═══ ENTRIES SUPPLIED
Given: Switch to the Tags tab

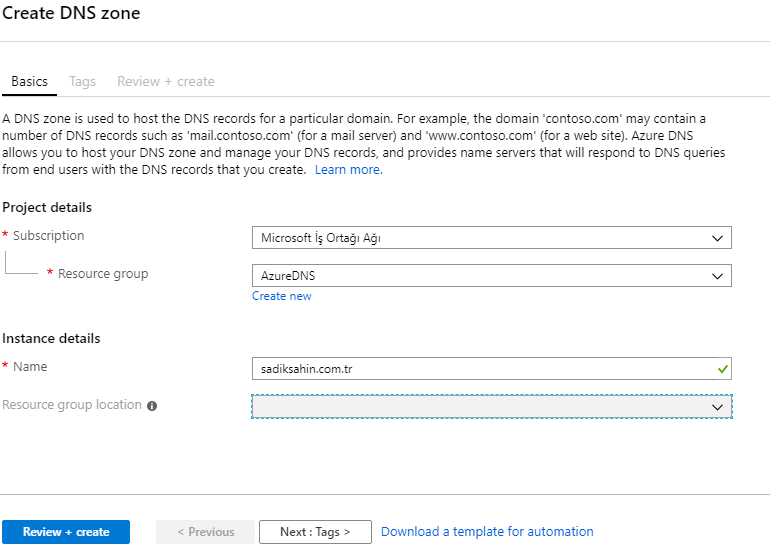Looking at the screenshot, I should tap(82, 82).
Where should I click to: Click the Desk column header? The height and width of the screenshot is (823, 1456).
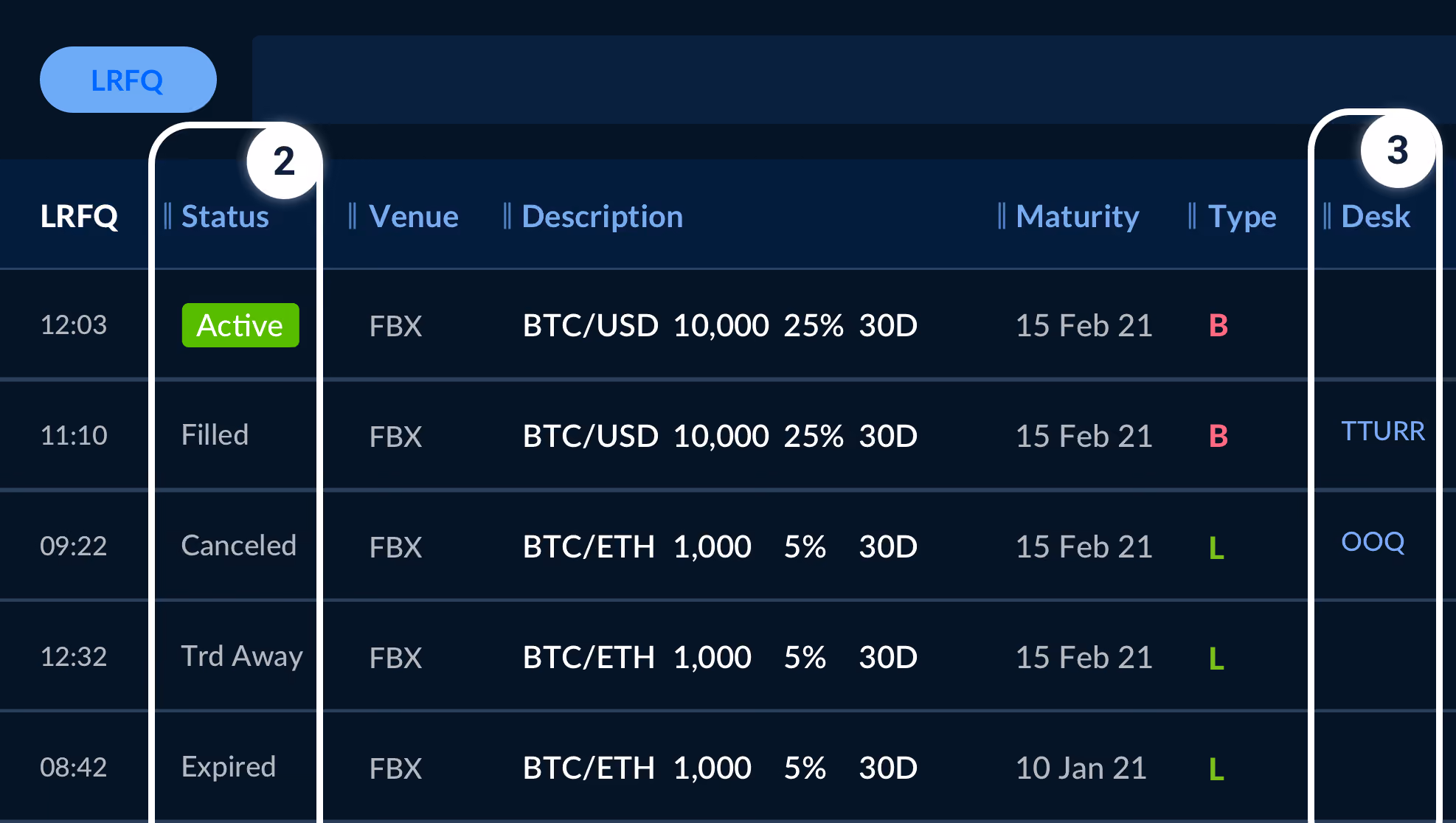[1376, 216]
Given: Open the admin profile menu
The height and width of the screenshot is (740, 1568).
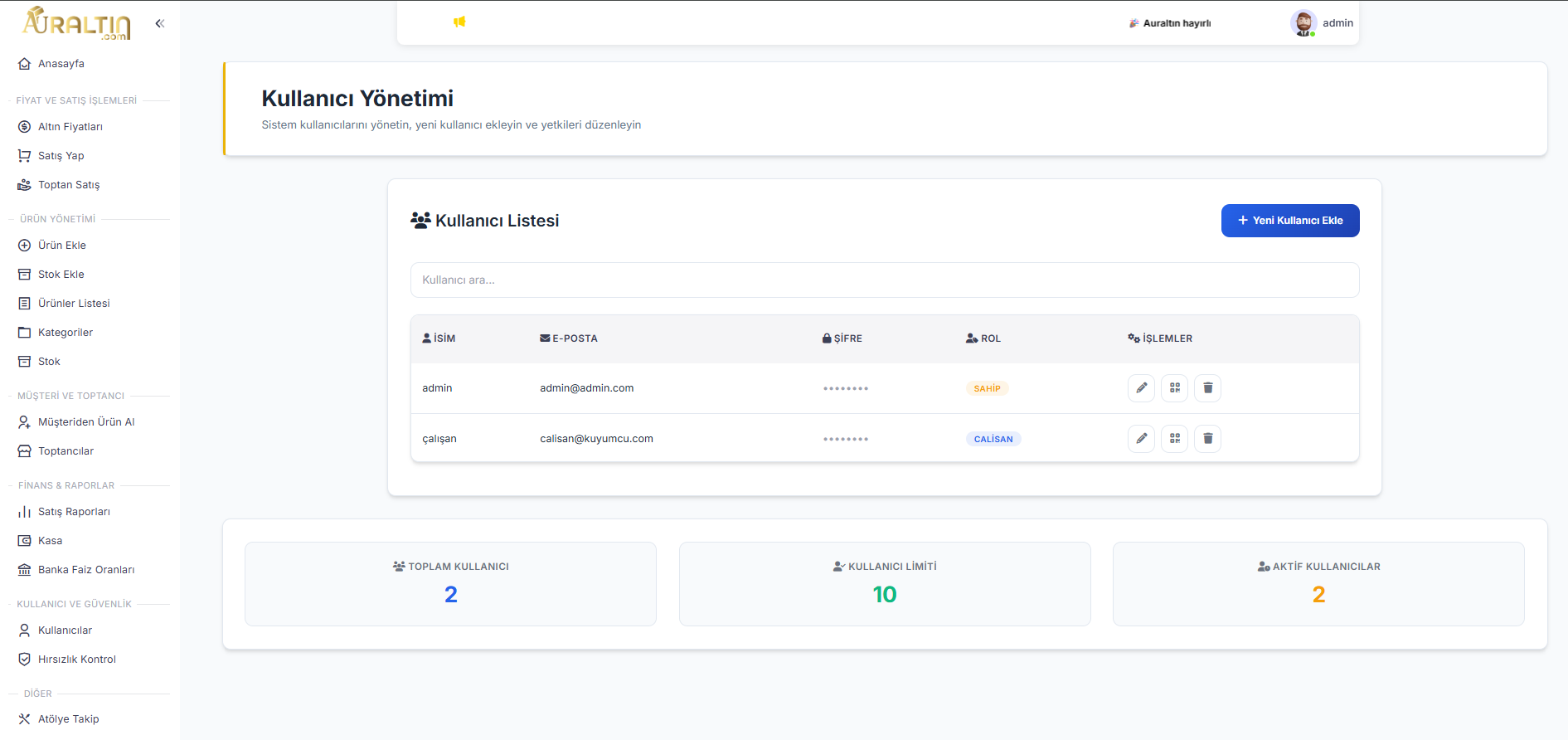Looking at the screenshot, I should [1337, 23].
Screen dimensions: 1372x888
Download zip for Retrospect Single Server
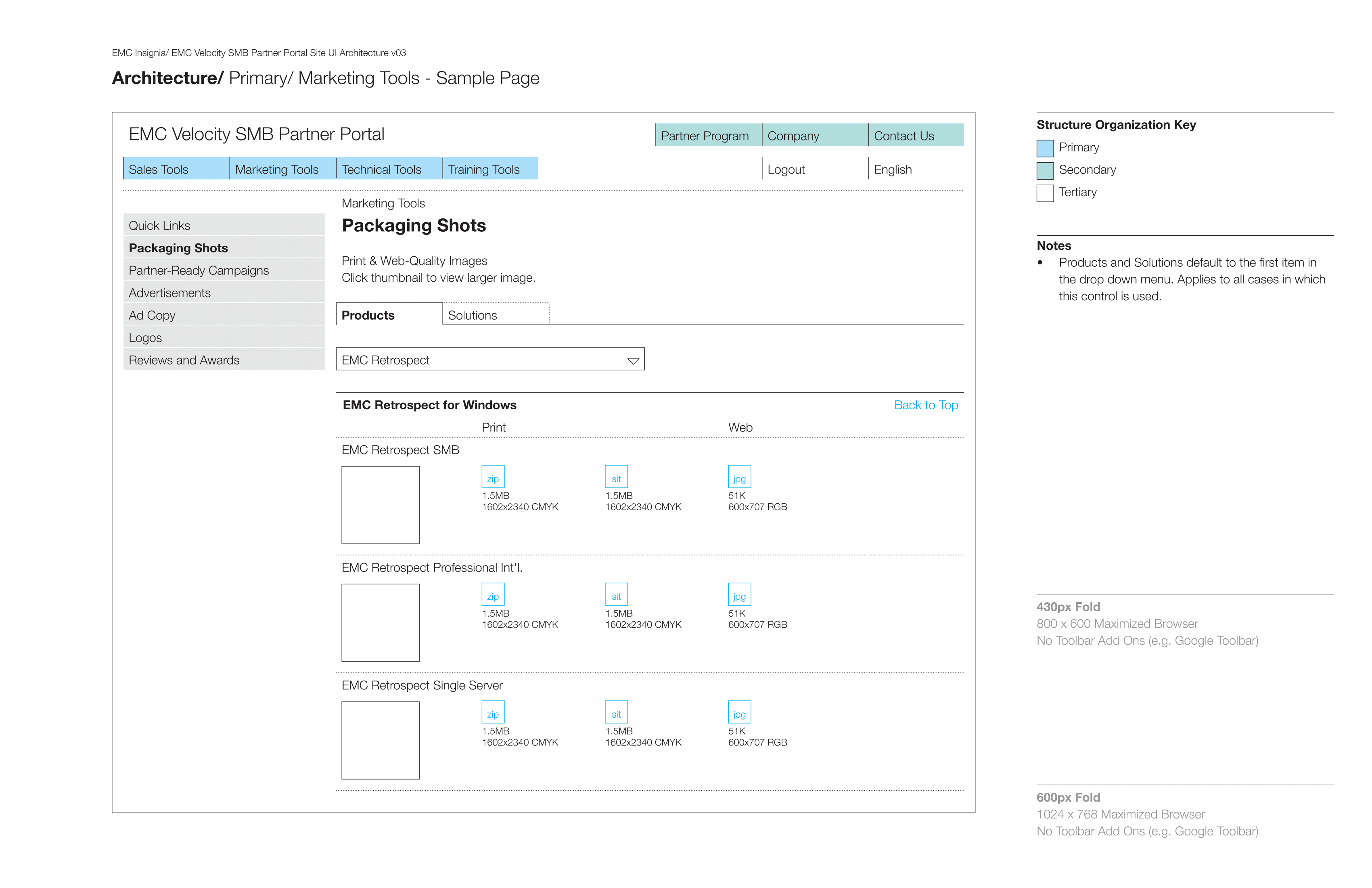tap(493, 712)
══════
═══ ENTRIES SUPPLIED
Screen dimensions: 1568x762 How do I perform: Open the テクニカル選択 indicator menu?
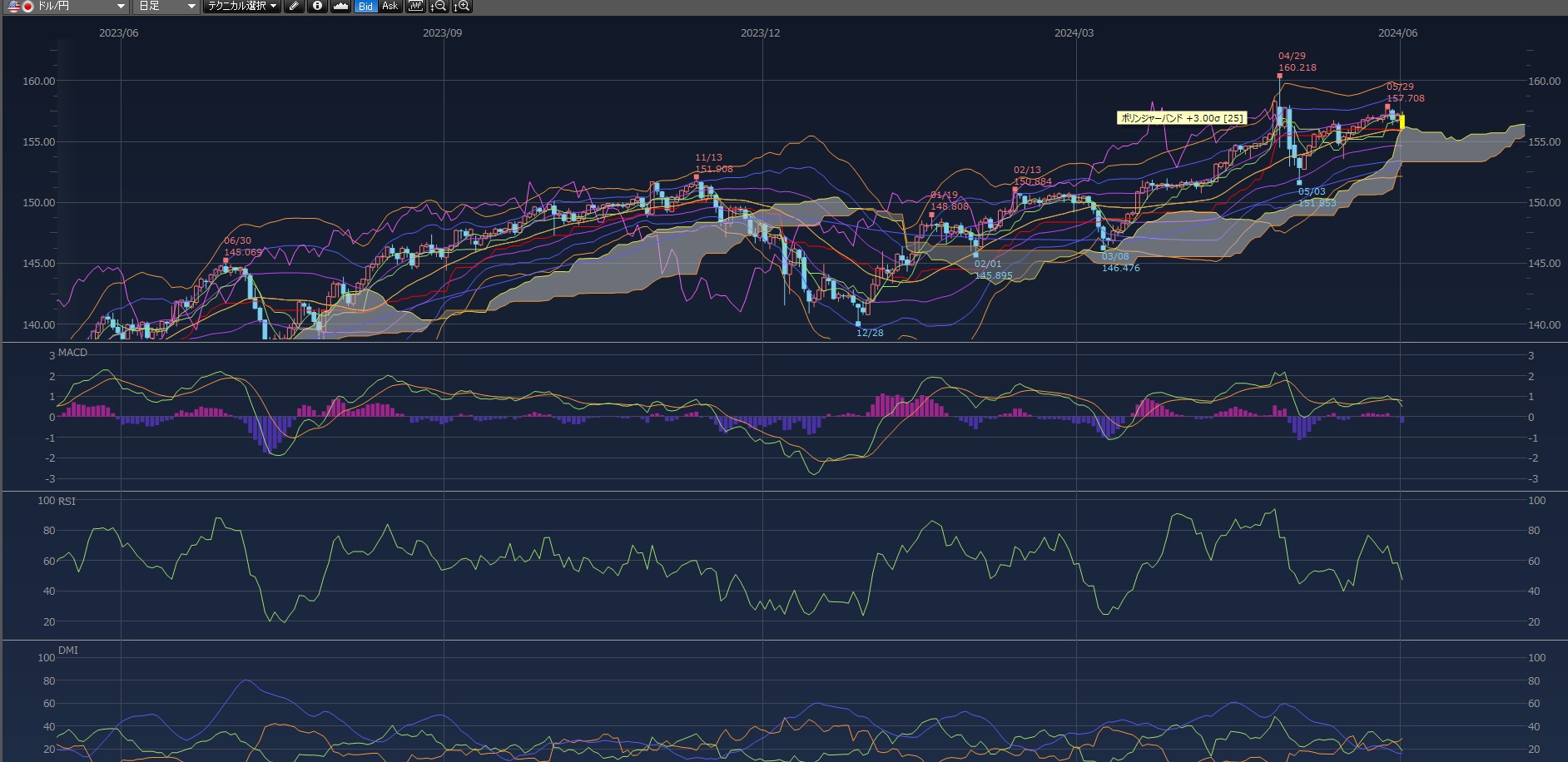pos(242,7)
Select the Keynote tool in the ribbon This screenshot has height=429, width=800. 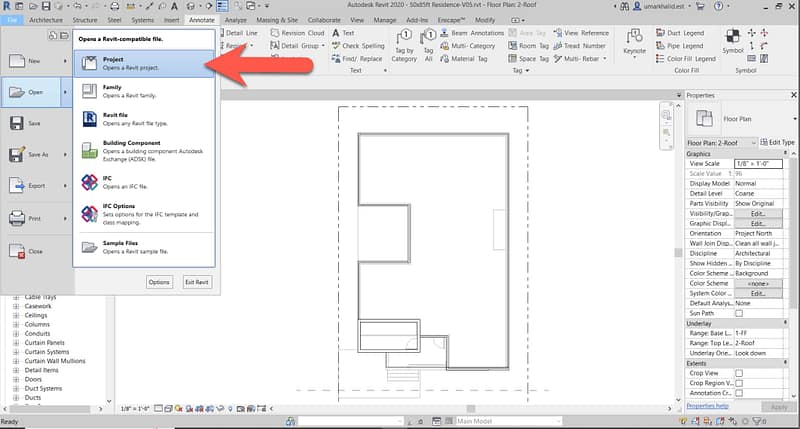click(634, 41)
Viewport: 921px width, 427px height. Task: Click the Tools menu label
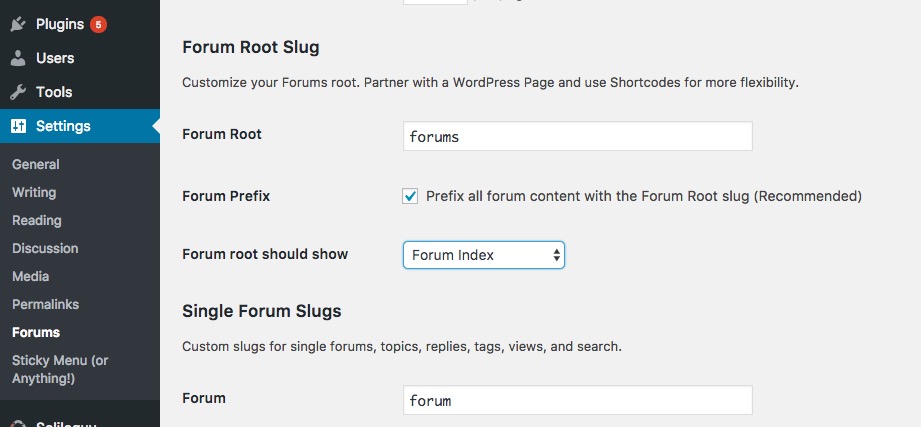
══════
═══ ENTRIES SUPPLIED
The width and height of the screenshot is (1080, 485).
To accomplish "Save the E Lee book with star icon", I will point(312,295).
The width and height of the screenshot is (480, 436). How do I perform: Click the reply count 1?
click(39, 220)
══════
_INSTRUCTIONS TO FOLLOW_.
Each line above starting at the one holding "Where should I" and ending at the one holding "Screen dimensions: 1372x888" should be set down exactly as it stands, both ends included, with no pictures.

_WRITTEN SOLUTION_.
Where should I click to: Click the Desk column header? The height and width of the screenshot is (823, 1456).
[1376, 216]
Given: Open the admin profile menu
The height and width of the screenshot is (740, 1568).
Looking at the screenshot, I should [1337, 23].
Screen dimensions: 1372x888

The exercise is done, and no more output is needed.